I poveri non devono vivere, ma solo sopravvivere
Un governo del cambiamento avrebbe potuto sbloccare il turnover della pubblica amministrazione, ma non l’ha fatto ed anzi ha preferito tenerlo bloccato. Avrebbe potuto riflettere su un serio piano industriale, ma non esprime nemmeno l’intenzione. E per il Mezzogiorno, dove si concentrano disoccupazione e sacche di drammatica povertà, si è assistito solo alle promesse mancate su Ilva e Tap.

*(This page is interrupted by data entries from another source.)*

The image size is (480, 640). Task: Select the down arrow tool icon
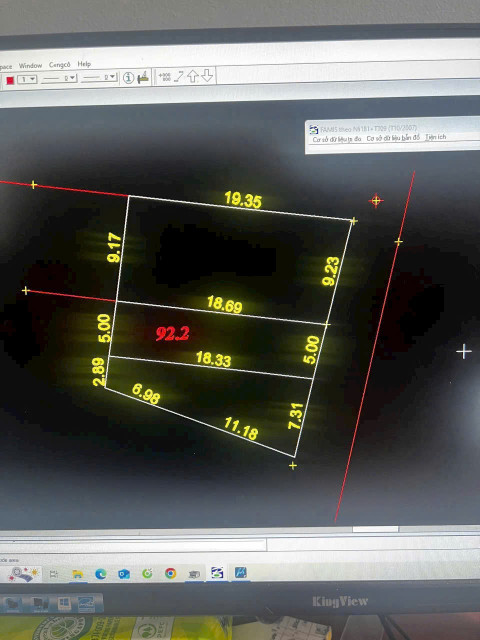coord(207,76)
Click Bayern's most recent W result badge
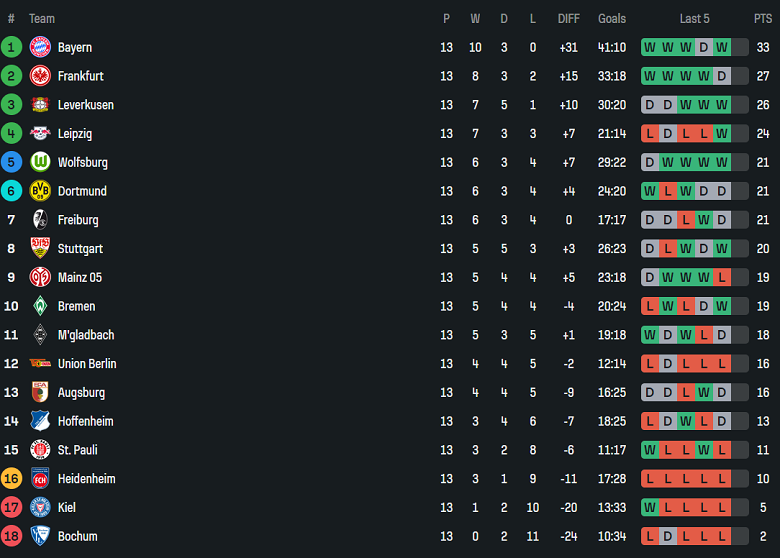This screenshot has width=780, height=558. pos(722,47)
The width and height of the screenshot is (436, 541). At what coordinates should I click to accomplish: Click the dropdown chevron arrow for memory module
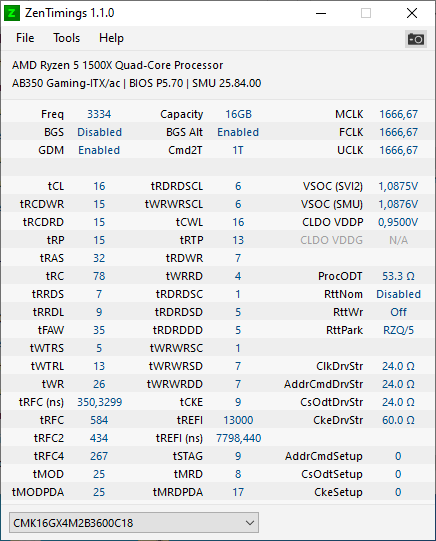coord(250,523)
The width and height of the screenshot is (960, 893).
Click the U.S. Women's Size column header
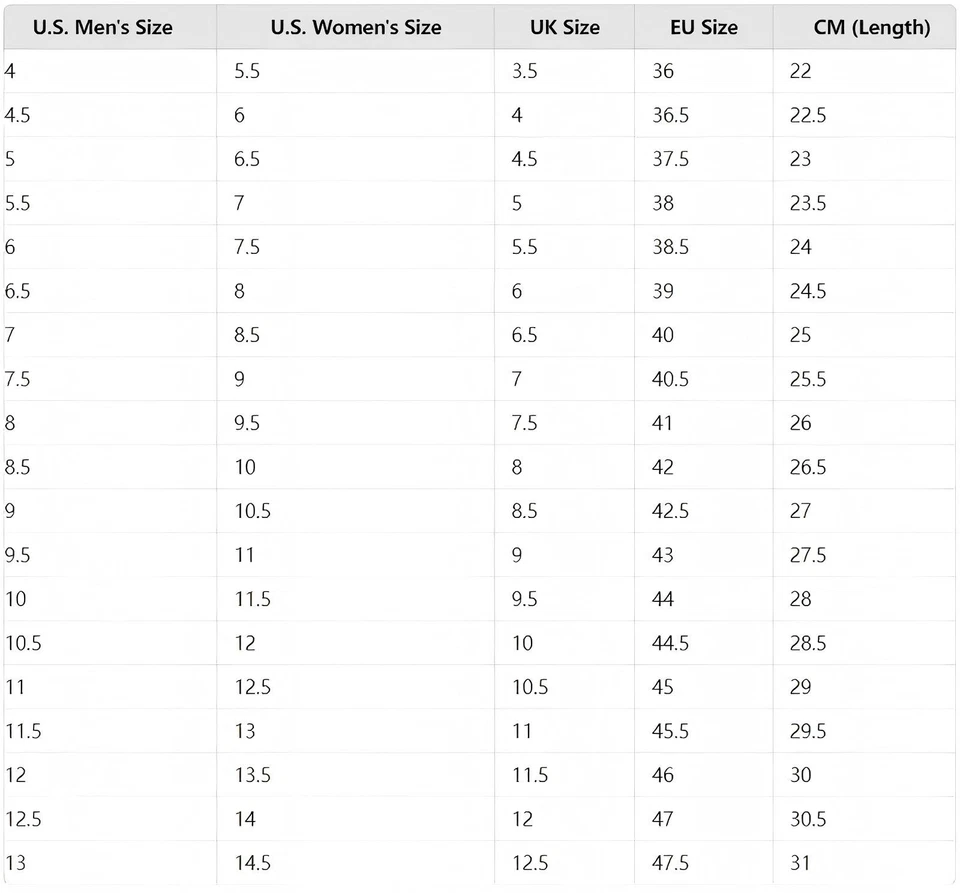355,27
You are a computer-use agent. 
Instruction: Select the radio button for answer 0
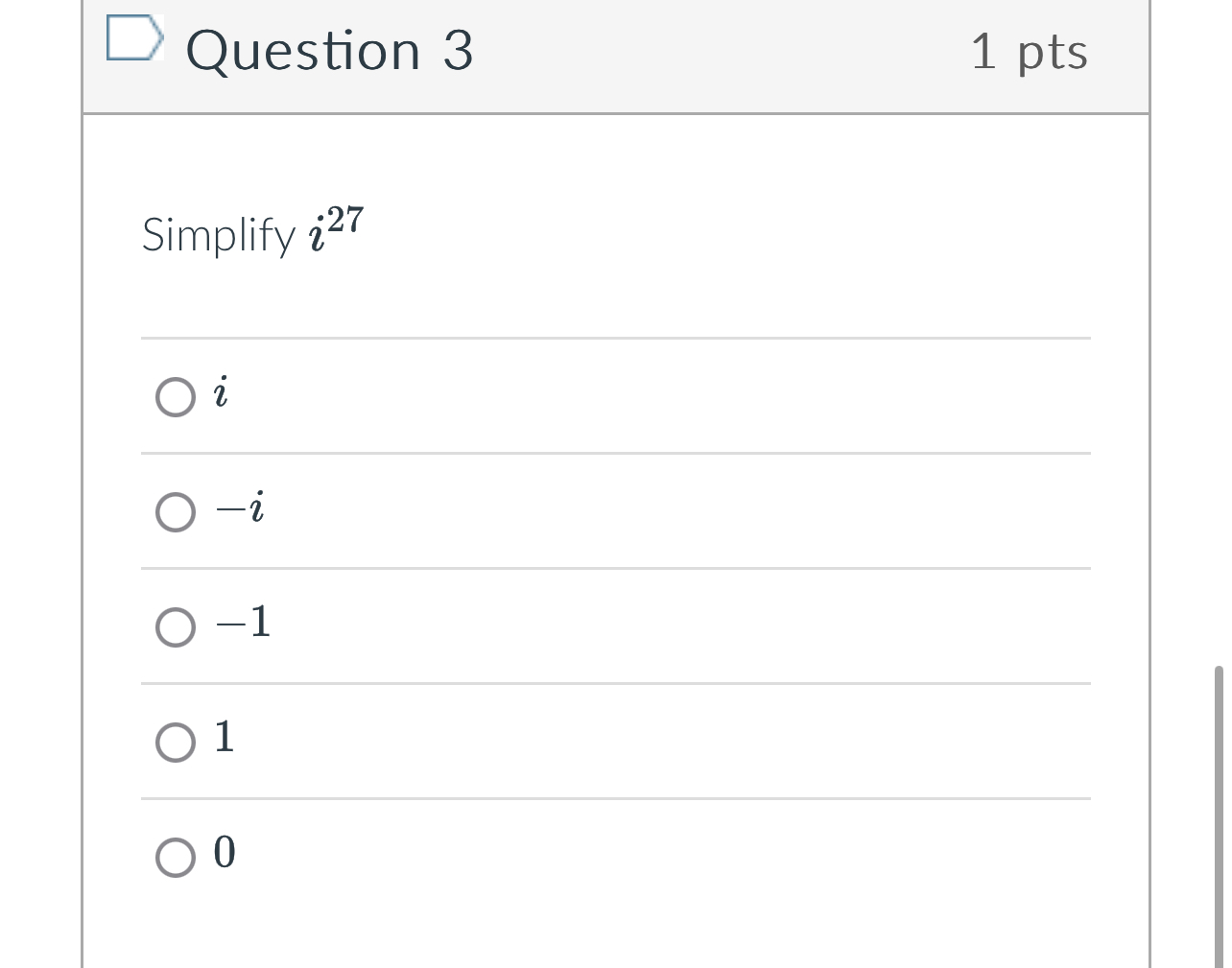click(x=176, y=857)
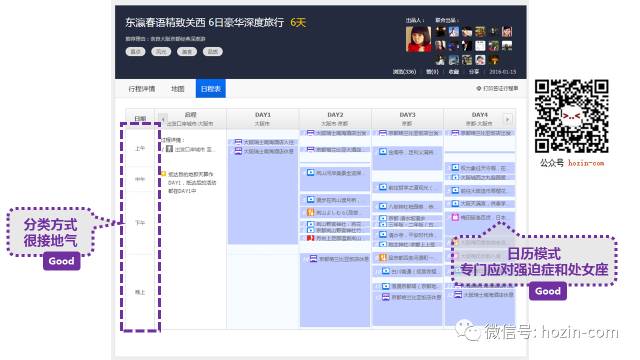Image resolution: width=640 pixels, height=360 pixels.
Task: Click the first co-presenter avatar thumbnail
Action: 440,31
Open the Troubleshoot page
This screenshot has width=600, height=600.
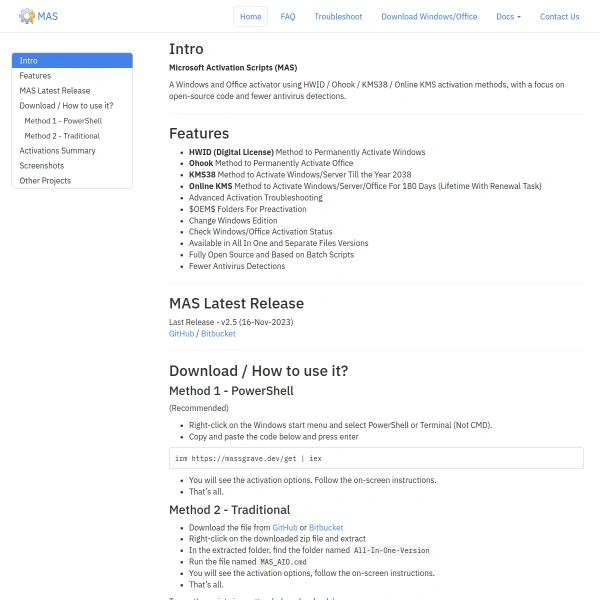point(338,16)
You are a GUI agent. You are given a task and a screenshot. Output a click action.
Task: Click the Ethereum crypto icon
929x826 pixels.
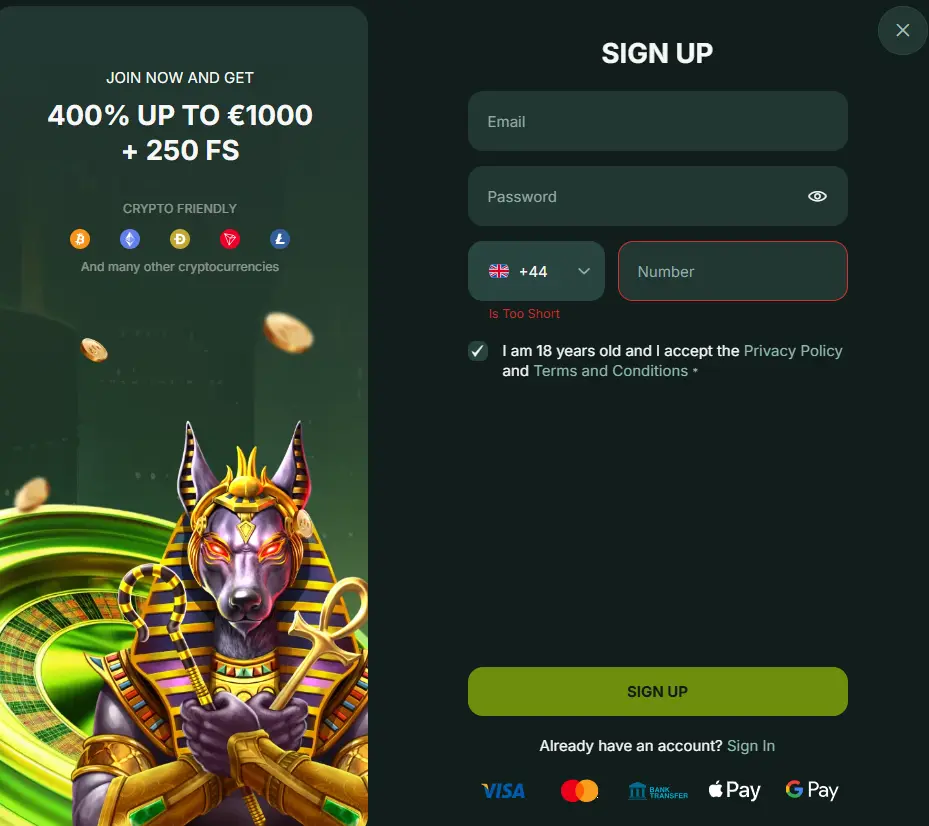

Il governo giallo-verde preferisce, invece, illudere chi campa di salario con un provvedimento che nemmeno nelle ipotesi più fantasiose può condizionare positivamente il mercato del lavoro e la struttura occupazionale. E che non fa nemmeno uscire dalla povertà, che appare scientemente mantenuta. D’altronde, proprio il ministro Di Maio ha spiegato che questa proposta di reddito di cittadinanza servirà ad “assicurare la sopravvivenza minima dell’individuo”, svelando la natura classista di questo provvedimento.
Quello che ammette Di Maio è che i poveri non devono uscire dalla povertà, devono solo desiderare ansiosamente di potersi liberare dalla condizione di bisogno. Nel frattempo che agognano una vita migliore, milioni di persone tenute al limite della soglia di povertà assoluta rappresentano una riserva di mano d’opera e cervelli sempre ed obbligatoriamente disponibile alle condizioni di lavoro imposte e da cui attingere a piene mani.
Il reddito di cittadinanza, soprattutto con le numerose condizioni poste nella versione pentaleghista, è la carota che serve per continuare a picchiare con il bastone dello sfruttamento. Perché in realtà questo governo non ha nessuna intenzione di intaccare le enormi disuguaglianze. Perciò per il governo grillo-leghista i poveri non devono vivere, devono, al massimo, sopravvivere per riprodurre gli stessi rapporti sociali di sfruttamento.